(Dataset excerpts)
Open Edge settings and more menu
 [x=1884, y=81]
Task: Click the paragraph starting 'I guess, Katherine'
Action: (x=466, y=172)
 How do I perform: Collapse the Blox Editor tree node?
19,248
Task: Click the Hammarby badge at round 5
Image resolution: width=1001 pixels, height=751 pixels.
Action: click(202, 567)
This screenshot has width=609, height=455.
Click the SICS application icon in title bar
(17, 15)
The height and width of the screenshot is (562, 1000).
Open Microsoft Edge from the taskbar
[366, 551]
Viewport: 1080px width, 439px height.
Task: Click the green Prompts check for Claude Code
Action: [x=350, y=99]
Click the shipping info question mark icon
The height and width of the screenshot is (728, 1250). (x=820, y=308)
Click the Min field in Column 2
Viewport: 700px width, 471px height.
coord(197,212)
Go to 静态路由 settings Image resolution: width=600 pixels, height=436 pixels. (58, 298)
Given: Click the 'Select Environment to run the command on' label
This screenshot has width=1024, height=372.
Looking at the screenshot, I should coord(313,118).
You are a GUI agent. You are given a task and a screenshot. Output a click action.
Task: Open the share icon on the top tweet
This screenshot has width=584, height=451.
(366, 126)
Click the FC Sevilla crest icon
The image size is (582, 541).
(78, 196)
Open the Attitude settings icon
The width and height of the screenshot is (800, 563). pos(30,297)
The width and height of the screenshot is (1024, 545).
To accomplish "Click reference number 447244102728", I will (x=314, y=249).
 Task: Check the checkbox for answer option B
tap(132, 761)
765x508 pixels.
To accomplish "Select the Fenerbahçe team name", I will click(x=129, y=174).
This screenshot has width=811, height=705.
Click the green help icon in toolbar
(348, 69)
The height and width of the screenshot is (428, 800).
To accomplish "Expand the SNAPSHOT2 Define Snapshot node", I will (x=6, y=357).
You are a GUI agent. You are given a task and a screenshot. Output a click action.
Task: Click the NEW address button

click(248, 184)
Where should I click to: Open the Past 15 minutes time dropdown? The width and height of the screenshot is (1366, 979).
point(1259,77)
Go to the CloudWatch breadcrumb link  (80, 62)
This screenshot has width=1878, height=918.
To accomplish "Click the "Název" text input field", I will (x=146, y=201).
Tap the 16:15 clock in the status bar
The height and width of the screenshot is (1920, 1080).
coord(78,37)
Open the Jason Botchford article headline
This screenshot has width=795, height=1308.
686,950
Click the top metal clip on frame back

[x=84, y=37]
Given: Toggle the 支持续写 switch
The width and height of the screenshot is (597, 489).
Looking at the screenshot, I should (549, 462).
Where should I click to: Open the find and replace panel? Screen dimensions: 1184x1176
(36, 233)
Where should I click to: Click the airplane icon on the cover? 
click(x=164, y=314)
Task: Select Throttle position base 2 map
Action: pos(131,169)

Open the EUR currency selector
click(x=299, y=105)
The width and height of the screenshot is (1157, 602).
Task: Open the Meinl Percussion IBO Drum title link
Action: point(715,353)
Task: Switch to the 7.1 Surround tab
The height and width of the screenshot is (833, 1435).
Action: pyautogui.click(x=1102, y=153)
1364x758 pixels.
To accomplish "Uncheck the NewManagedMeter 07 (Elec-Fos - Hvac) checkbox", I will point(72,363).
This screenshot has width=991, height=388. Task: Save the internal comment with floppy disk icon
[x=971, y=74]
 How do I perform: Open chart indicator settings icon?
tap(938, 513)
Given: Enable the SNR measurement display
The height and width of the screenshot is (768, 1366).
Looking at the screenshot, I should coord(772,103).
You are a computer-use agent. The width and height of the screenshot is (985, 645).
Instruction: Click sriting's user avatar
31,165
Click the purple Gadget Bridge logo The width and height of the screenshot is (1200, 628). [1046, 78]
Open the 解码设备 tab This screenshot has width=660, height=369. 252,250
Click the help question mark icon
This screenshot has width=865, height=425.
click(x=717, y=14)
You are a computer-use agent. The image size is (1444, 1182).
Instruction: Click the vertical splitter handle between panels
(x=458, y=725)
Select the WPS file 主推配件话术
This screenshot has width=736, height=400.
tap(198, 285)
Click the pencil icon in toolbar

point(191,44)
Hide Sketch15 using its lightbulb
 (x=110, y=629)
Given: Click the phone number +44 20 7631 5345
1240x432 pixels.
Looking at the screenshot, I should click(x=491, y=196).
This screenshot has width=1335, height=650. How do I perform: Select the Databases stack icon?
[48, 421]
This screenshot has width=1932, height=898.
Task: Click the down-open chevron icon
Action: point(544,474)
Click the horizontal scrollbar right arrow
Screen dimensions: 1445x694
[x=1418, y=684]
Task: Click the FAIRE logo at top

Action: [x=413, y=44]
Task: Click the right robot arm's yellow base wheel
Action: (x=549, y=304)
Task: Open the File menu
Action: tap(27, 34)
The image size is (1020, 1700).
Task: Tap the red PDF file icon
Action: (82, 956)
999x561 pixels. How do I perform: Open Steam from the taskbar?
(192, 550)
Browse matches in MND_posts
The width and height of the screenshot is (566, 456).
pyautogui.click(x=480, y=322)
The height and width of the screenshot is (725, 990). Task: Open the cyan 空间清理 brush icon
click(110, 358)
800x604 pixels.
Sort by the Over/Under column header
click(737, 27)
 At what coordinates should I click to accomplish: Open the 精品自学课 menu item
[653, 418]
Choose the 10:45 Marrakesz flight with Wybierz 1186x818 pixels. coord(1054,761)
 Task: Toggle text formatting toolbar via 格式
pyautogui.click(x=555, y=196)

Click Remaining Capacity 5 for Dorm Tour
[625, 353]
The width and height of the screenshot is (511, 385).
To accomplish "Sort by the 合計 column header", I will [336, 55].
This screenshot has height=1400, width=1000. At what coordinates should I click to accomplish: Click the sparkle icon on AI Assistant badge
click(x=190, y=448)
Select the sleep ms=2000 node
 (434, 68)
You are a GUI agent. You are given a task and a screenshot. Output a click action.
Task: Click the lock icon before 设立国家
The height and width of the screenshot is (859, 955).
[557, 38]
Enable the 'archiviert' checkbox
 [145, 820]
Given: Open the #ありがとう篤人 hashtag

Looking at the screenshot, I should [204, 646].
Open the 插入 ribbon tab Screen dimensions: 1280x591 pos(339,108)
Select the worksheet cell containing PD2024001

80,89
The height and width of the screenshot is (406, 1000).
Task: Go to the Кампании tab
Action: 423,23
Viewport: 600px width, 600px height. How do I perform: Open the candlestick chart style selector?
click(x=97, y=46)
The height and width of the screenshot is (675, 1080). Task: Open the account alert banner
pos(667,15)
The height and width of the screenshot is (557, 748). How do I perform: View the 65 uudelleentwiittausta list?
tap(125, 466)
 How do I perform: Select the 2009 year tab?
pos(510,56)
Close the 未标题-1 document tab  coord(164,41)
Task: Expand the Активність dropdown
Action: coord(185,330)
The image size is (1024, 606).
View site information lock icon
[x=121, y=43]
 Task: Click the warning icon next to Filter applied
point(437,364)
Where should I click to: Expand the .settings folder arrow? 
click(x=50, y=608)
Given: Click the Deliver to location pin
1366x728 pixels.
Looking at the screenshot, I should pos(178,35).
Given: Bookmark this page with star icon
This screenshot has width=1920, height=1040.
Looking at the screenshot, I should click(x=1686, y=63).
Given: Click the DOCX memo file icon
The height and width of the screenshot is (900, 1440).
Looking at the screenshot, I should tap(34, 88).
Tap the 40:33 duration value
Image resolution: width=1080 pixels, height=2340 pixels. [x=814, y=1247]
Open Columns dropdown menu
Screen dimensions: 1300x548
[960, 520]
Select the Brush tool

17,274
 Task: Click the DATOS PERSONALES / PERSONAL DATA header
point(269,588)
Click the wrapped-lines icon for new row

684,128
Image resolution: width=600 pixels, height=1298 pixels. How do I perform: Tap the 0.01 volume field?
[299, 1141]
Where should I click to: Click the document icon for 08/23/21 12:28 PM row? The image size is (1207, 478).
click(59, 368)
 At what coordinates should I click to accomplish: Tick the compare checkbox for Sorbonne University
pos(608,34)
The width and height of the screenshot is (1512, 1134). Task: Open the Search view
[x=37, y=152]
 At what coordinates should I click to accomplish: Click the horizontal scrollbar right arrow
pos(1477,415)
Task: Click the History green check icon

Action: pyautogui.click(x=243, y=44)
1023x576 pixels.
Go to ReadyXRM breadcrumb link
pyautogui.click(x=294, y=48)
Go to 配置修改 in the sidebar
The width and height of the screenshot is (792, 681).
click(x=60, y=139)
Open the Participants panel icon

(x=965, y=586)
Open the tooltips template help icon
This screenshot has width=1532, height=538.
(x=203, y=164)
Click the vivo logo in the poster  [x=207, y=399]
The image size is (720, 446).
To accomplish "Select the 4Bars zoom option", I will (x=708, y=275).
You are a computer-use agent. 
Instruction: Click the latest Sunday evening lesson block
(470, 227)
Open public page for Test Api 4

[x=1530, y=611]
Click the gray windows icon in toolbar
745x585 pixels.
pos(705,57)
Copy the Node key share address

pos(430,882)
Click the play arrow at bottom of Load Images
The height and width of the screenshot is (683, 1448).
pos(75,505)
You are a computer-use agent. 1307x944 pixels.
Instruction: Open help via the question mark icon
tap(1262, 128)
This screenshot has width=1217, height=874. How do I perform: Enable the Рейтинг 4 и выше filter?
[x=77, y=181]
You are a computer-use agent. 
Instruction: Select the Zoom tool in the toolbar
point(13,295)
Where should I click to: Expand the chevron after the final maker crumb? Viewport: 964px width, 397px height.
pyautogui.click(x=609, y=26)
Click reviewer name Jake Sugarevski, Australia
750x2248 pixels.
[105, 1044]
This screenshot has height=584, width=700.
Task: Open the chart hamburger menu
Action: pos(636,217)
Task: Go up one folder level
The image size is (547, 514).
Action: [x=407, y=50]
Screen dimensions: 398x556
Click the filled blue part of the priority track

WHAT YOU WILL DO: What you return must be an exact retyping of the lines above starting at the line with "Viewport: 700px width, 471px height." and ending at the line with "The height and width of the screenshot is (428, 800).", and nothing besides.

RESULT FOR THIS EXERCISE:
Viewport: 700px width, 471px height.
coord(197,212)
Go to 静态路由 settings Image resolution: width=600 pixels, height=436 pixels. (58, 298)
Given: Click the 'Select Environment to run the command on' label
This screenshot has width=1024, height=372.
Looking at the screenshot, I should coord(313,118).
You are a GUI agent. You are given a task and a screenshot. Output a click action.
Task: Open the share icon on the top tweet
This screenshot has width=584, height=451.
(366, 126)
Click the FC Sevilla crest icon
The image size is (582, 541).
(78, 196)
Open the Attitude settings icon
The width and height of the screenshot is (800, 563). pos(30,297)
The width and height of the screenshot is (1024, 545).
To accomplish "Click reference number 447244102728", I will (x=314, y=249).
 Task: Check the checkbox for answer option B
tap(132, 761)
765x508 pixels.
To accomplish "Select the Fenerbahçe team name", I will click(x=129, y=174).
This screenshot has width=811, height=705.
Click the green help icon in toolbar
(348, 69)
The height and width of the screenshot is (428, 800).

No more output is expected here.